> Exercise description
Every entry must be transcribed exactly. Pictures are not part of the copy.

> Information
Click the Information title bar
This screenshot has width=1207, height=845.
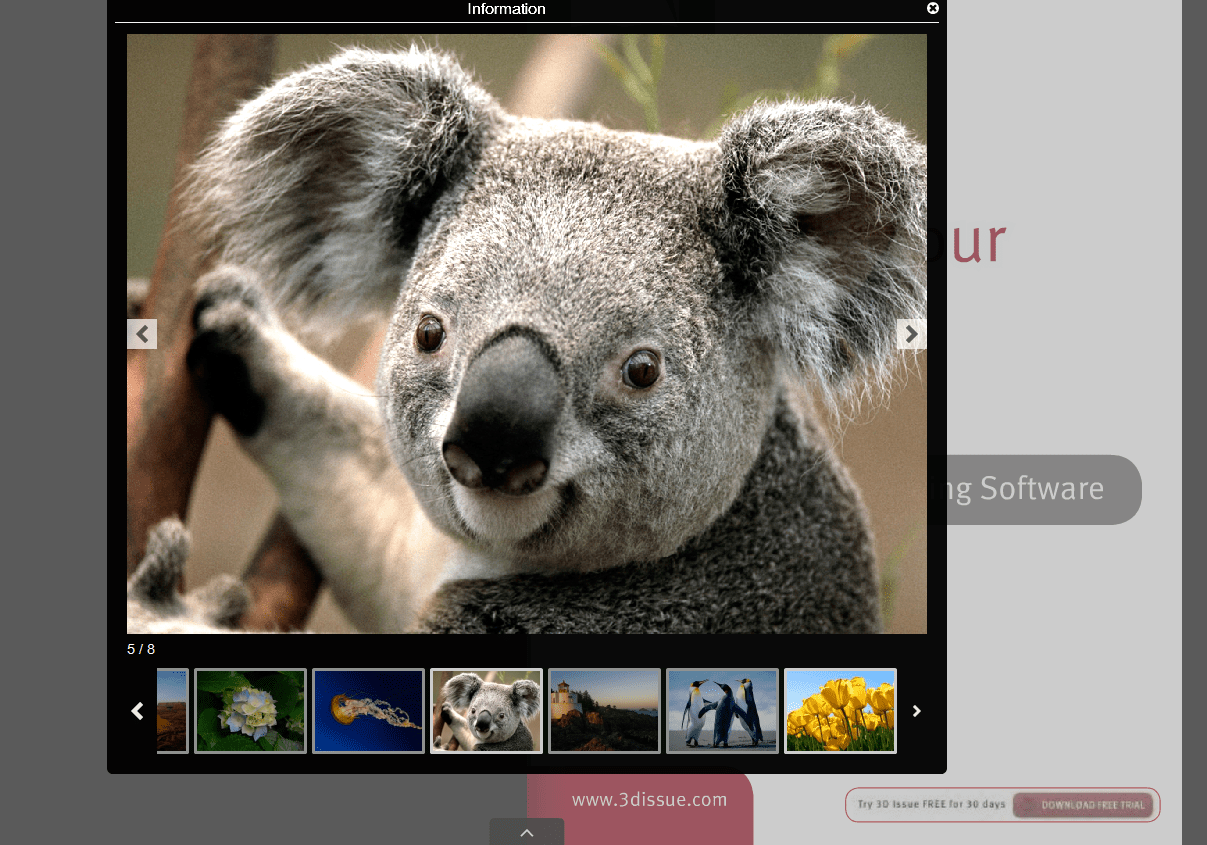tap(505, 9)
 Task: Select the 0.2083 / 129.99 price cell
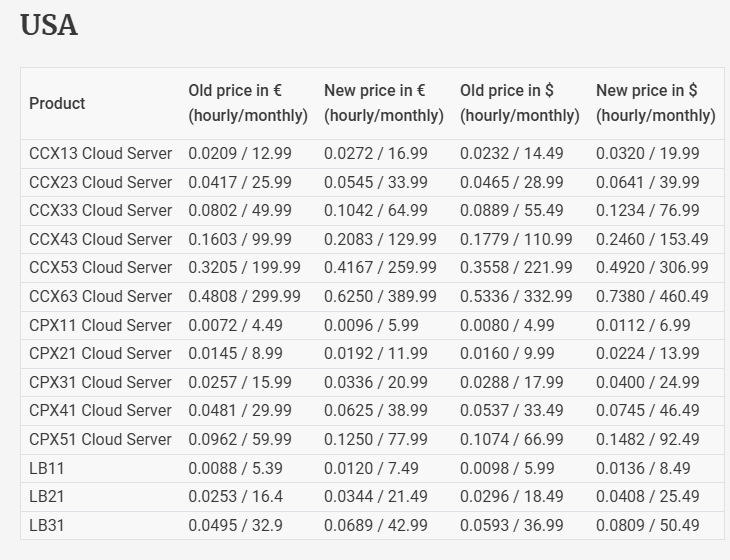[380, 240]
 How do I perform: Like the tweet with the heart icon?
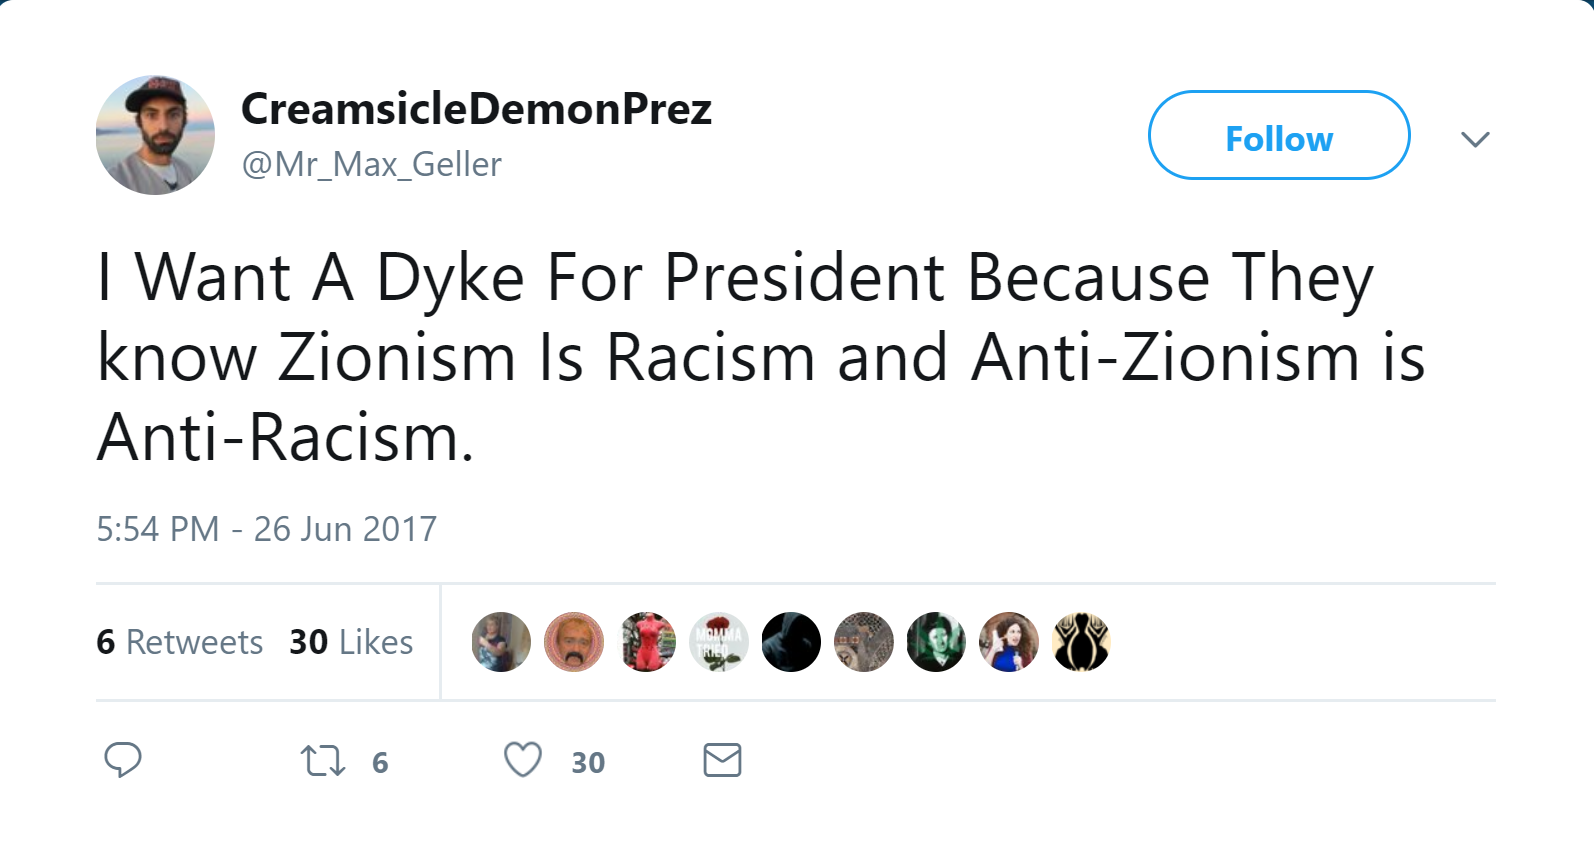523,760
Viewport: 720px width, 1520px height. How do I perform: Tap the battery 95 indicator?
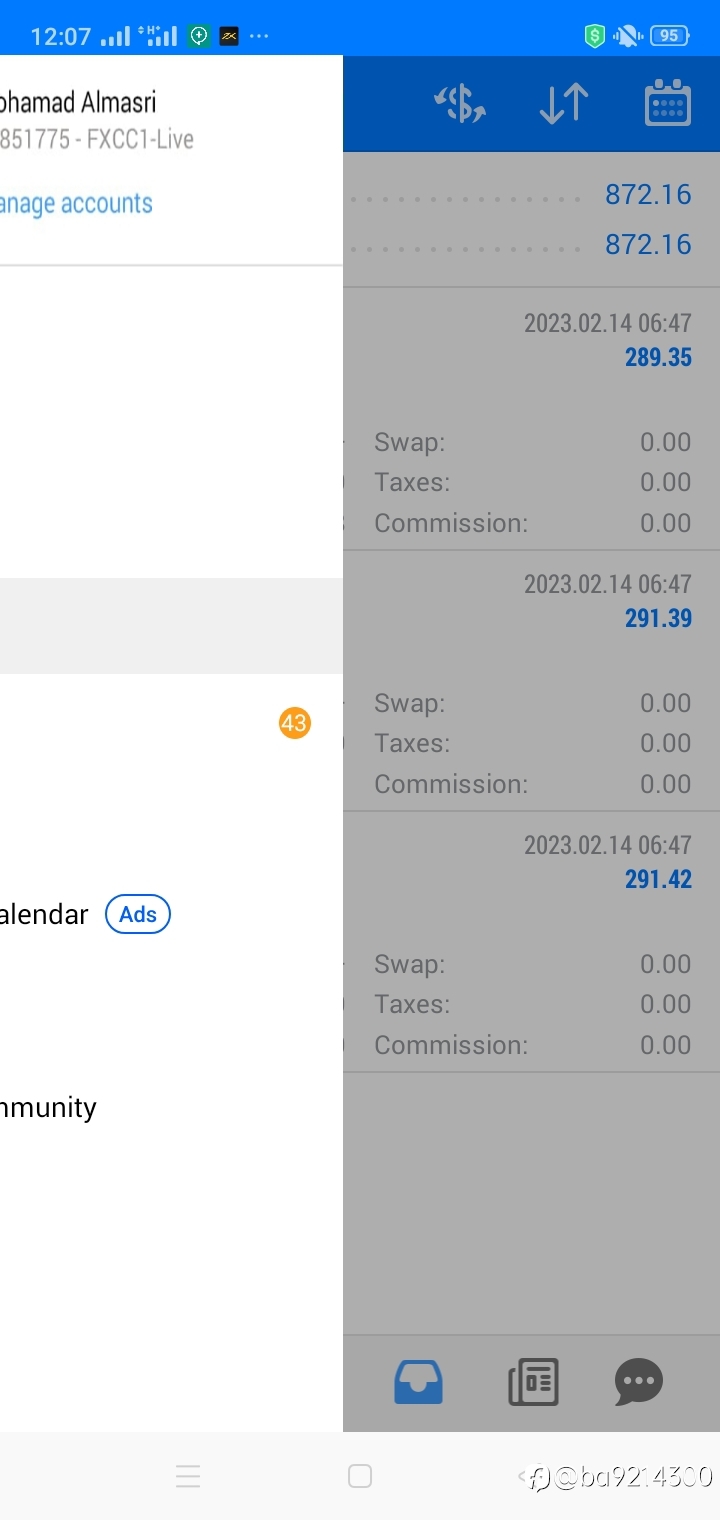[x=669, y=36]
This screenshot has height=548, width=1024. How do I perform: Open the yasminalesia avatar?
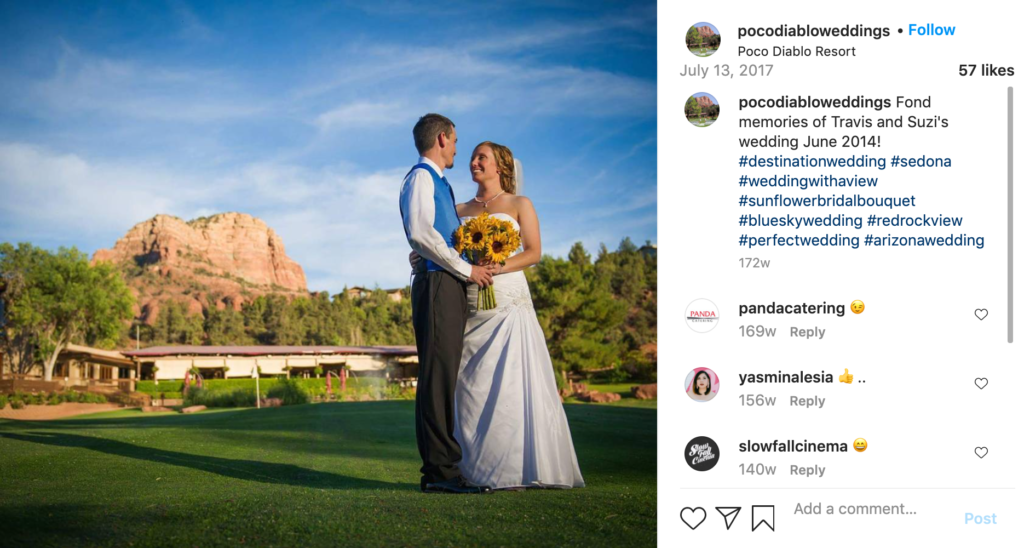click(x=702, y=384)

> Answer to this task
Click the Information title bar
This screenshot has width=1207, height=845.
tap(505, 9)
 Task: Select the 0.2083 / 129.99 price cell
[380, 240]
 How do I perform: Like the tweet with the heart icon?
523,760
Viewport: 720px width, 1520px height. How do I perform: Tap the battery 95 indicator?
[x=669, y=36]
This screenshot has height=548, width=1024. How do I perform: Open the yasminalesia avatar?
click(x=702, y=384)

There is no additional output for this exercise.